Castagnaccio

CastagnaccioLa parola "castagnaccio" deriva dall'aggettivo castaniaceus (latino medievale), dolce semplicissimo, povero e nutriente, all'inizio venica fatto soltanto di farina di castagne e acqua poi arricchito con altri ingredianeti. Questo dolce è diffuso un po' dappertutto con molte varianti territoriali, anche nel nome ("migliaccio", se fatto con farina di marroni, ma anche "pattona"...).

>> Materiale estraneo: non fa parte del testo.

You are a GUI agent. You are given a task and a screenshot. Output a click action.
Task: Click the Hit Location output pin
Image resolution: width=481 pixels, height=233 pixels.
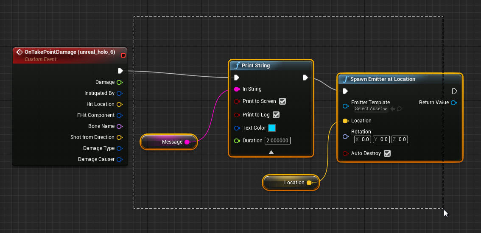119,104
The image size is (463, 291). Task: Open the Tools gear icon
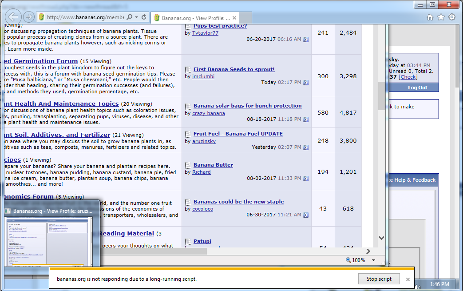pos(452,17)
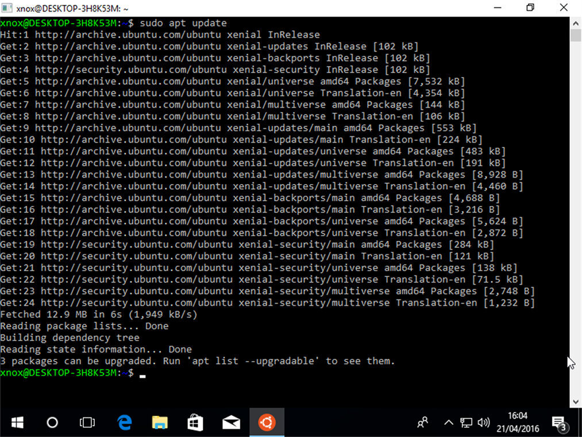Open the Mail app

click(231, 423)
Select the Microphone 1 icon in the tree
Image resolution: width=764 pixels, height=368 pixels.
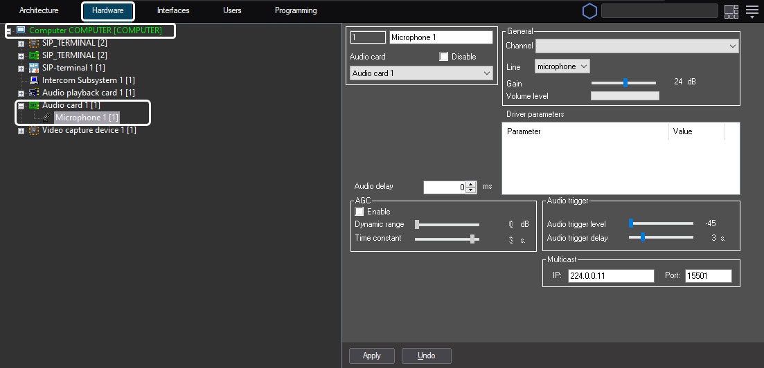47,118
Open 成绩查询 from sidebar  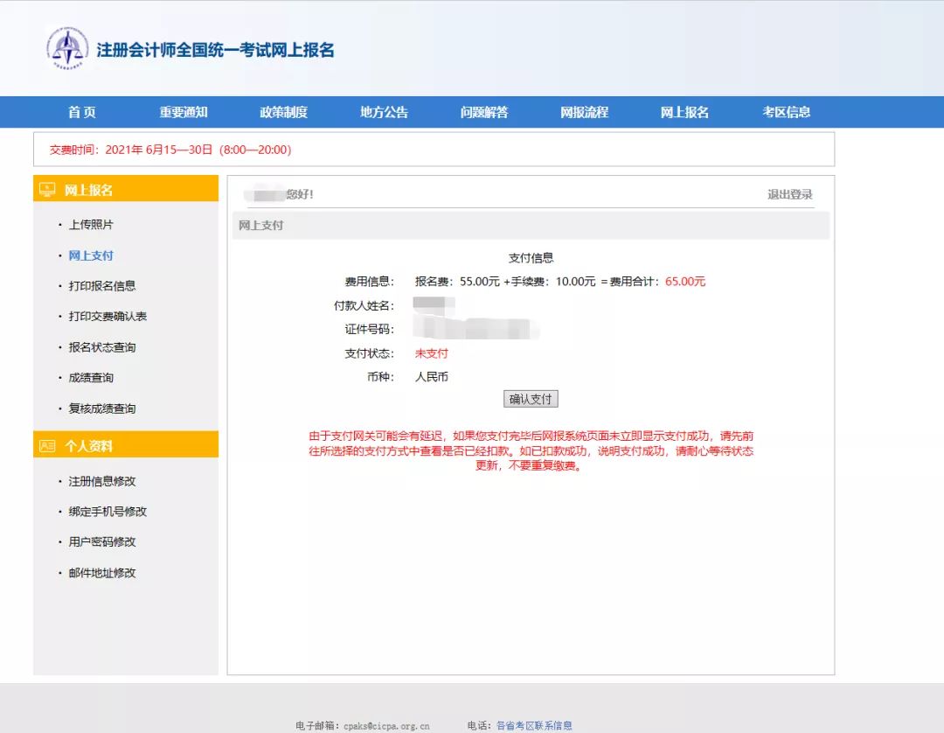[89, 378]
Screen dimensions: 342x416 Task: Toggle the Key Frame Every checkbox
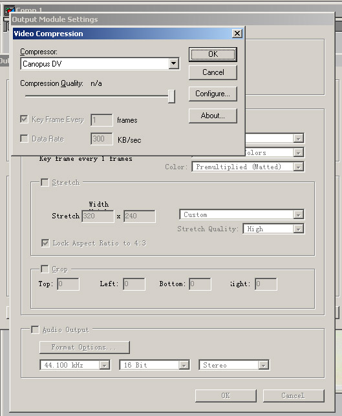pyautogui.click(x=24, y=119)

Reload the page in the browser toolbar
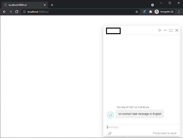click(17, 12)
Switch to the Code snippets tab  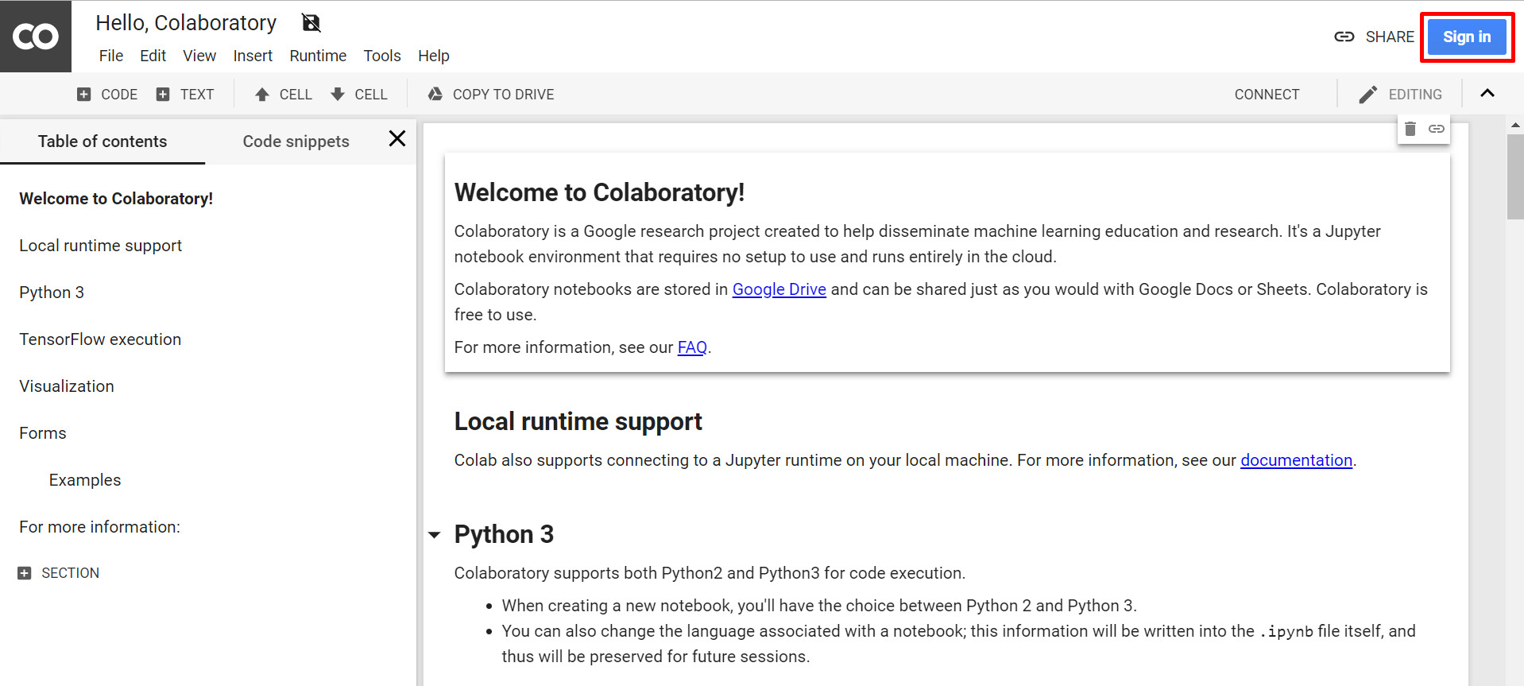(296, 141)
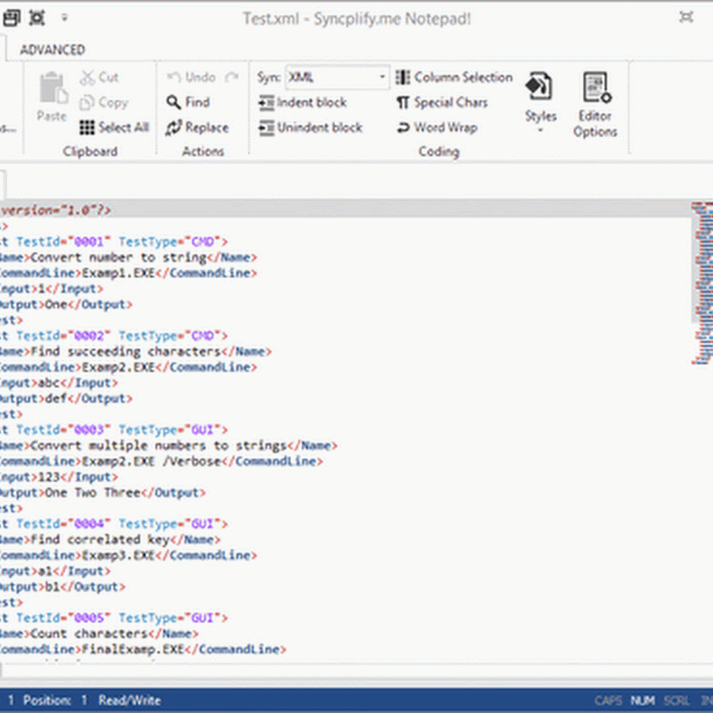This screenshot has height=713, width=713.
Task: Click the save icon in quick access toolbar
Action: (11, 18)
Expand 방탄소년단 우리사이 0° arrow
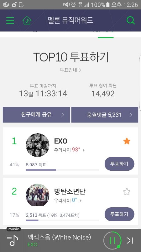The image size is (141, 252). point(81,201)
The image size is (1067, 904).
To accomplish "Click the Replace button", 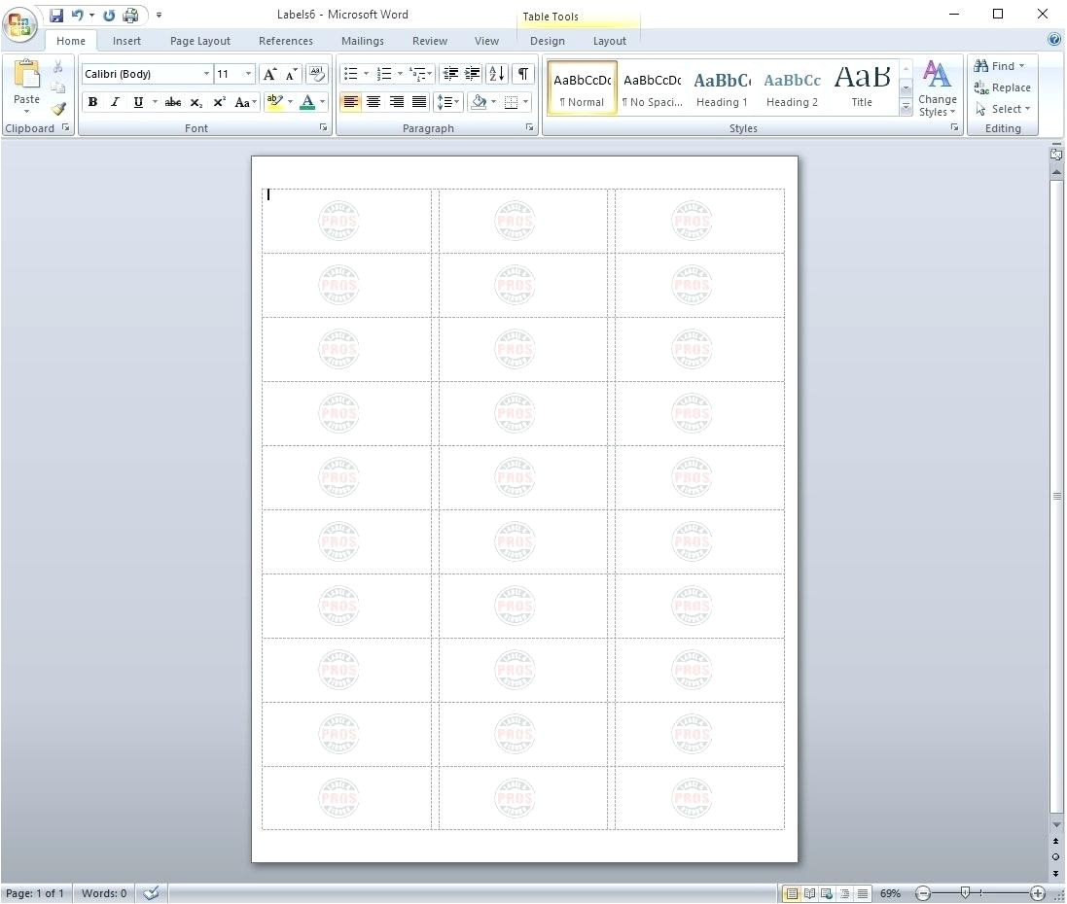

Il castagnaccio è stato valorizzato dai romani, noti bongustati, probabilmente per via della grossa produzione di marroni della regione laziale, così che il dolce, romanizzato, è stato ribattezzato con il nome al femminile "castagnaccia".

 

Come preparalo

    INGREDIENTI:

  • 500 g di farina di marroni
  • 1 litro d'acqua
  • 2 bicchieri di olio d'oliva extra vergine
  • 4 cucchiai di zucchero
  • 2 pugni di pinoli o noci sgusciate
  • 2 pugni di uvetta sultanina
  • rosmarino fresco
  • sale

Preparazione:

Mettete a bagno in acqua tiepida l'uvetta sultanina. Impastate la farina di marroni, molto fresca, con l'acqua, 1/2 bicchiere d'olio, lo zucchero e un po' di sale.

Lavorate la pasta finché spariscono tutti i grumi e diventa abbastanza fluida. Ungete con l'olio una tortiera e spolverizzate il fondo di pangrattato. Versate il composto di farina di castagne e guarnite la superficie con il rosmarino, i pinoli e l'uvetta. Infine cospargete la superficie con il restante olio d'oliva.

Preriscaldate il forno a 220° e mettete la tortiera. Dopo 10 minuti abbassate il forno a 200° e lasciate cuocere per circa 1 ora. Servite il castagnaccio una volta che si sarà raffreddato.

Se preferite, mescolate uvetta e pinoli all'impasto.